***** RECORDED INFORMATION *****

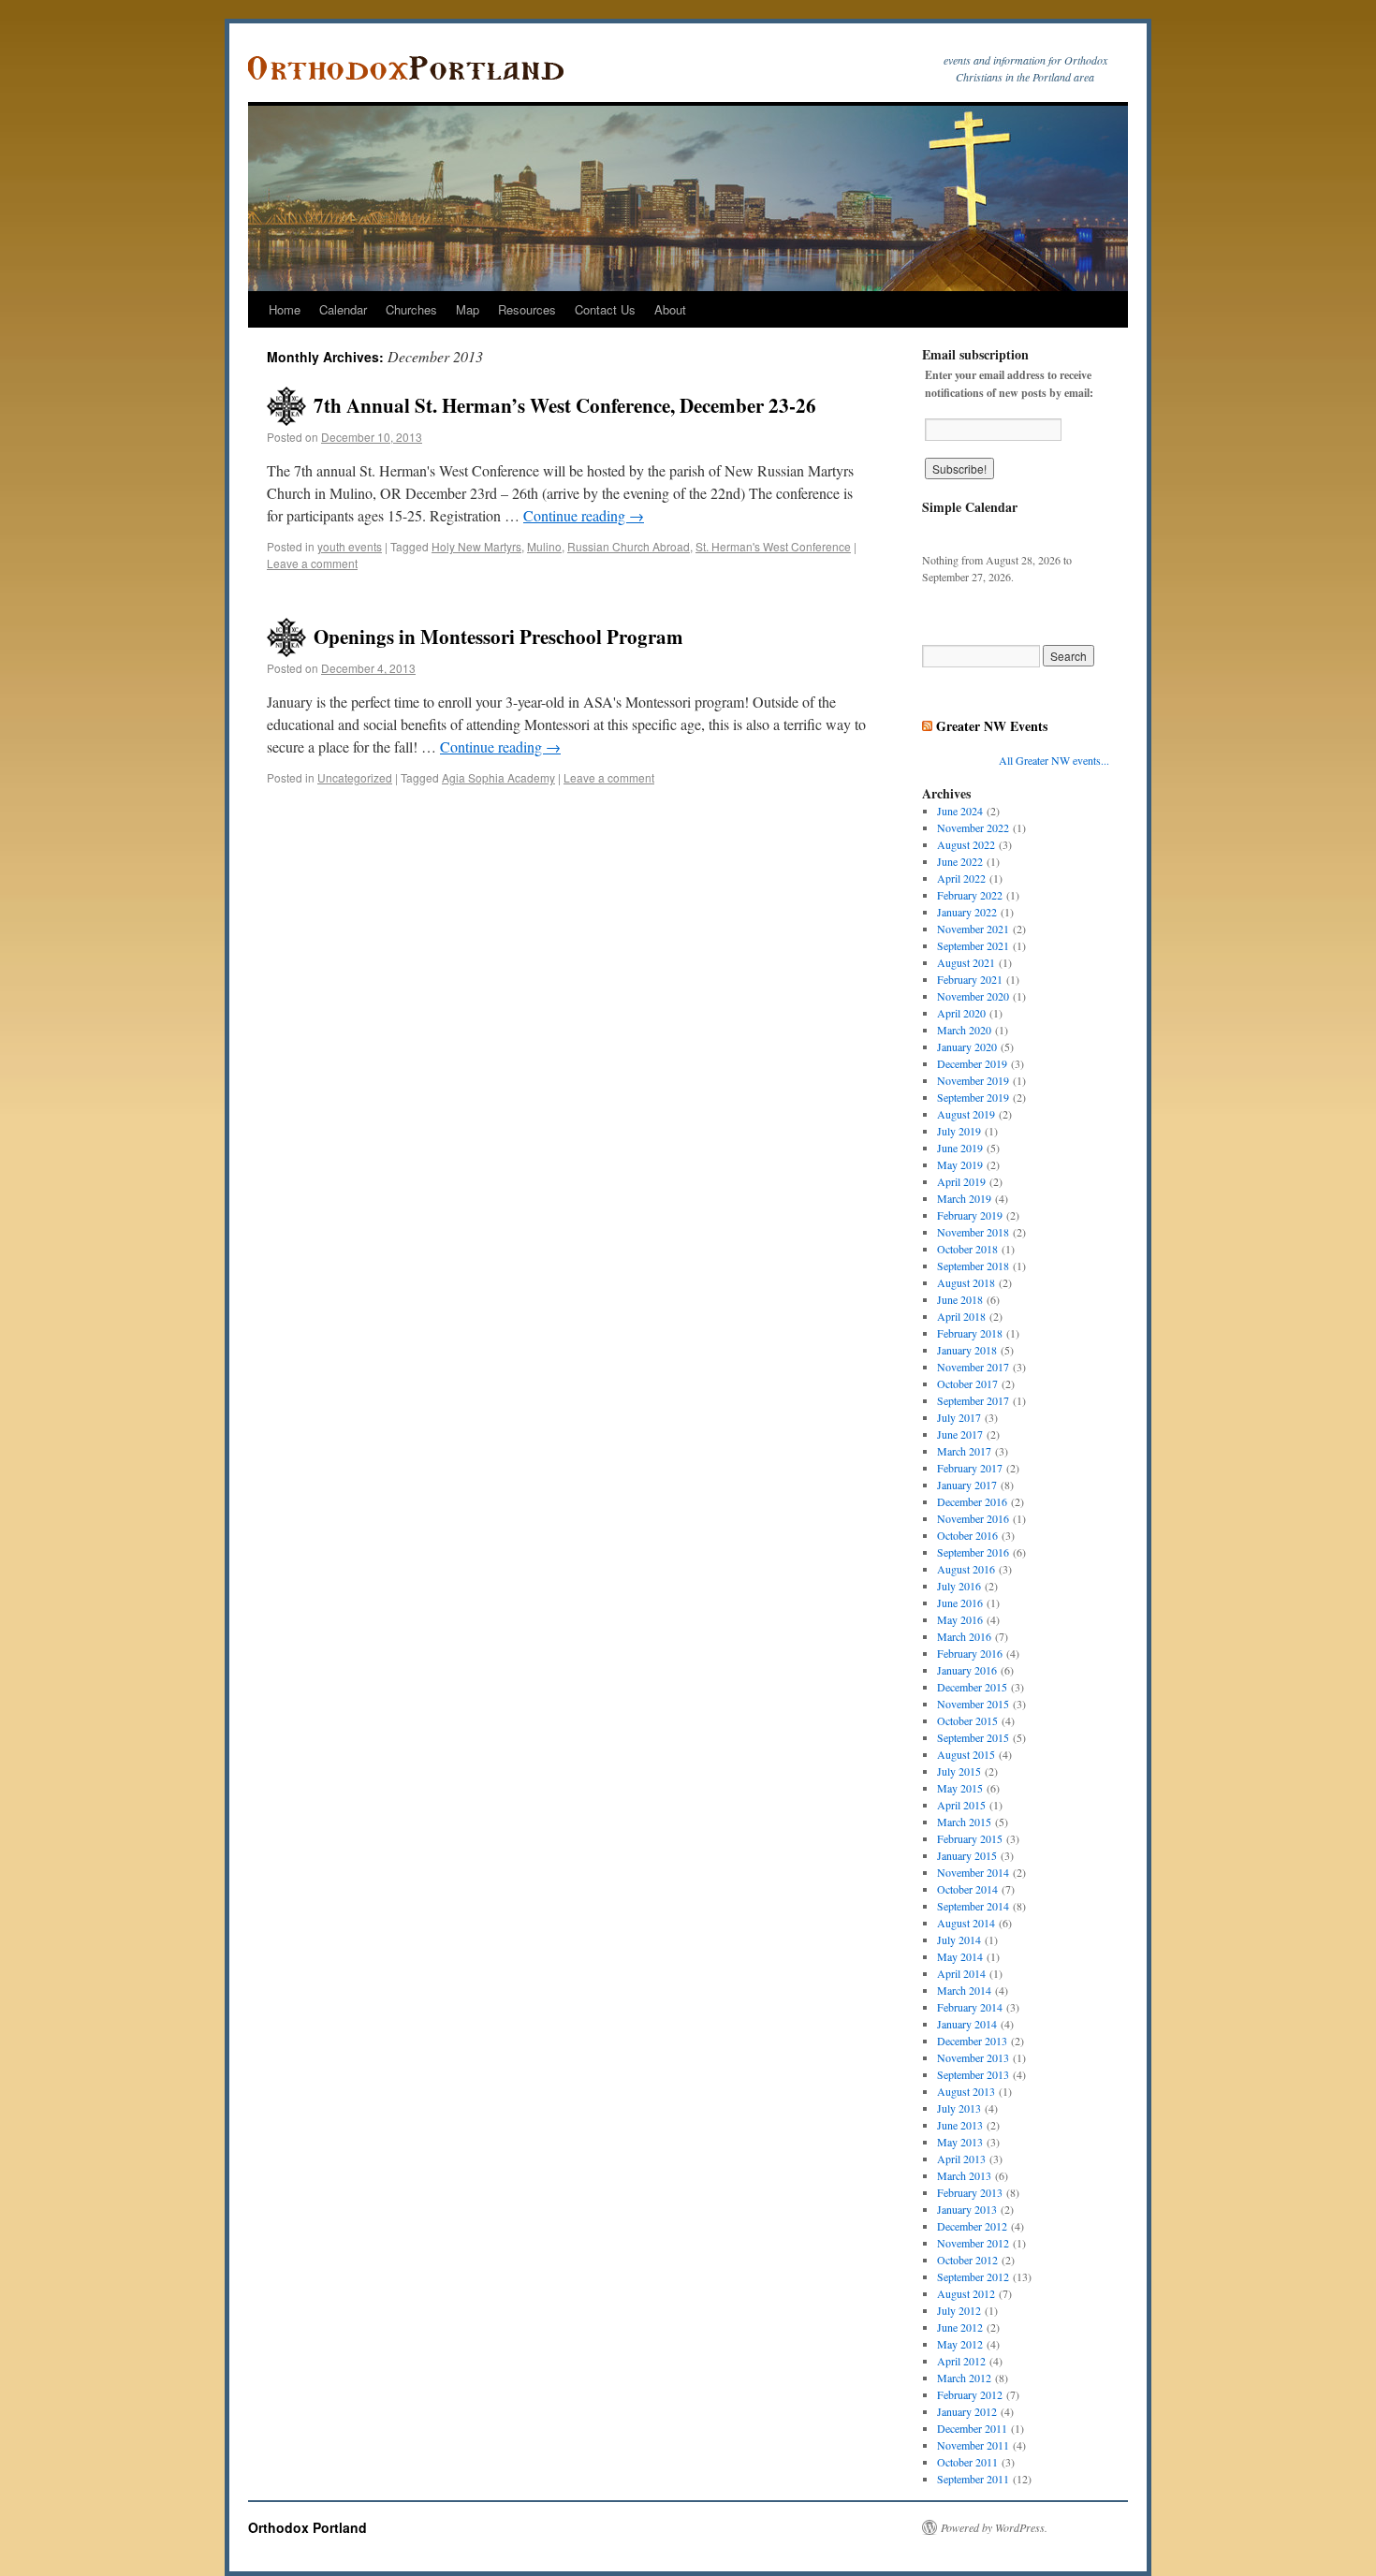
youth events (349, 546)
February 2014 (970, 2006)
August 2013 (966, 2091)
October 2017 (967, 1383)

*****
***** RECORDED INFORMATION *****

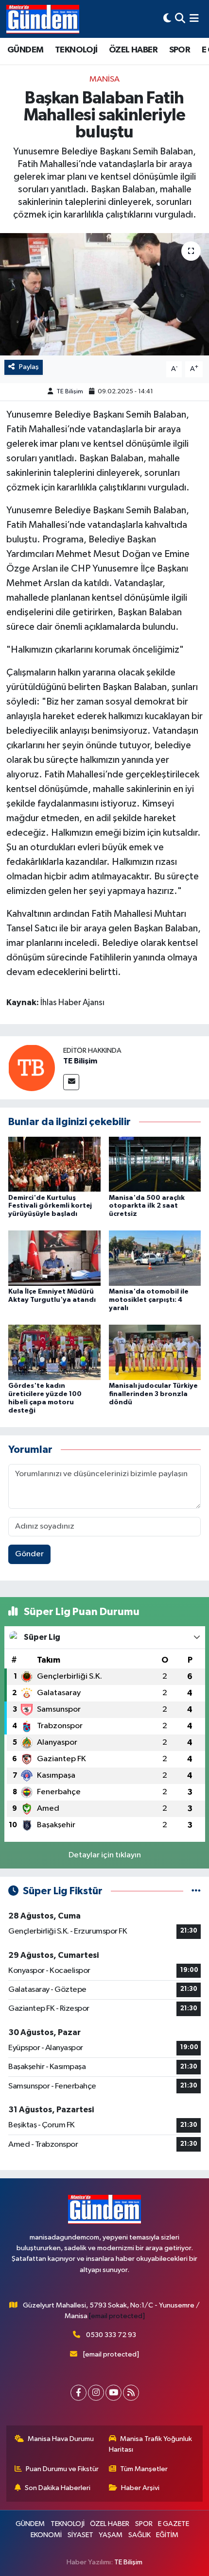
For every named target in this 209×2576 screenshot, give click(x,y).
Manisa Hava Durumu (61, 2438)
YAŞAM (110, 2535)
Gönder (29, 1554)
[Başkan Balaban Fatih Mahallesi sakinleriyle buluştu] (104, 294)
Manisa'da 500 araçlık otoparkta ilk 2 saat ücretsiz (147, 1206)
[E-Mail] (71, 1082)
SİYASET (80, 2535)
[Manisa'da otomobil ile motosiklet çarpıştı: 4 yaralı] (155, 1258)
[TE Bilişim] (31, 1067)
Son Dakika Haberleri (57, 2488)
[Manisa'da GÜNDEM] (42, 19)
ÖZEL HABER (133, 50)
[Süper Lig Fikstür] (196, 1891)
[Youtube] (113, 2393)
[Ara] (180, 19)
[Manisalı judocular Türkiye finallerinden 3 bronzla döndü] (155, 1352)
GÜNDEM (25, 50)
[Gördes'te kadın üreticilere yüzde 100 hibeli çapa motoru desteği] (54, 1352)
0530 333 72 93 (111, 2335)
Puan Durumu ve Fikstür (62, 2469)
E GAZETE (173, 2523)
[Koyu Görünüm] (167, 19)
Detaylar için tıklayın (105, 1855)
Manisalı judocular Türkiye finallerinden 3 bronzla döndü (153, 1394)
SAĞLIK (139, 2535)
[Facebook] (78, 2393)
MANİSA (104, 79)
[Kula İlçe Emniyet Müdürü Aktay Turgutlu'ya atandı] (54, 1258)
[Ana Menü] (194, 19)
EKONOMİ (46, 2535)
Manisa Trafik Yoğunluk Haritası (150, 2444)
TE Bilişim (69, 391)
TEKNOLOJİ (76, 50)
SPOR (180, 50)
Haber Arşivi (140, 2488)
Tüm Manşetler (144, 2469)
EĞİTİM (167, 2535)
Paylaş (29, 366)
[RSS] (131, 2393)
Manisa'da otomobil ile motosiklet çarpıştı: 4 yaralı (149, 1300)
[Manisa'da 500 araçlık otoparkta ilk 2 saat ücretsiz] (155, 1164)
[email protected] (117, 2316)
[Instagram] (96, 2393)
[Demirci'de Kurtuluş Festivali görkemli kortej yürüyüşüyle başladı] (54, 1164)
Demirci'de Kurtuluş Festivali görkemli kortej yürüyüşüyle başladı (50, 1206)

*****
***** RECORDED INFORMATION *****

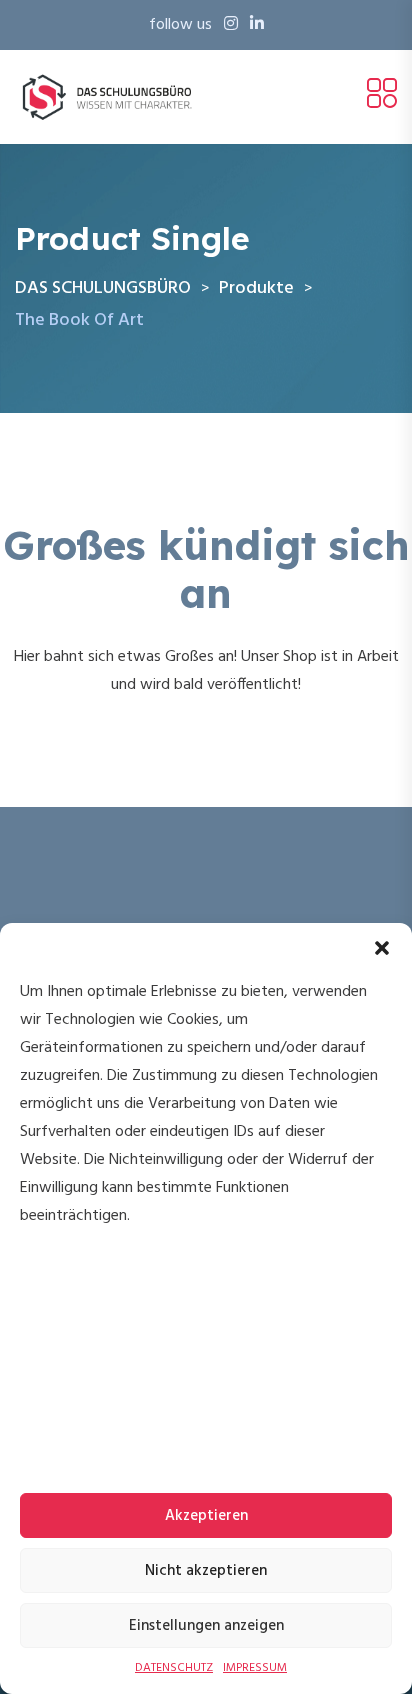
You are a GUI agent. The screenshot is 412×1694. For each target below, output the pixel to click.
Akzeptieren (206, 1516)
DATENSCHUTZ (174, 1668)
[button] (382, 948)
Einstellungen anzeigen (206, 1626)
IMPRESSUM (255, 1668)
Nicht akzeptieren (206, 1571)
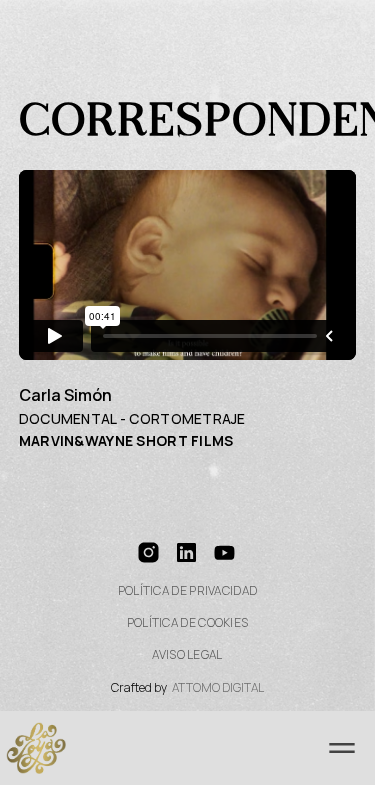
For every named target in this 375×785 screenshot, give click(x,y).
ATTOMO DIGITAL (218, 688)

*****

- **TASK**
Set down, from the entries above, exactly the lines from the one with "Manisa'da 500 araçlık otoparkta ilk 2 saat ücretsiz (147, 1206)" up to and including the one with "GÜNDEM (25, 50)", and no other lines.

- **EXERCISE OUTPUT**
Manisa'da 500 araçlık otoparkta ilk 2 saat ücretsiz (147, 1206)
[E-Mail] (71, 1082)
SİYASET (80, 2535)
[Manisa'da otomobil ile motosiklet çarpıştı: 4 yaralı] (155, 1258)
[TE Bilişim] (31, 1067)
Son Dakika Haberleri (57, 2488)
[Manisa'da GÜNDEM] (42, 19)
ÖZEL HABER (133, 50)
[Süper Lig Fikstür] (196, 1891)
[Youtube] (113, 2393)
[Ara] (180, 19)
[Manisalı judocular Türkiye finallerinden 3 bronzla döndü] (155, 1352)
GÜNDEM (25, 50)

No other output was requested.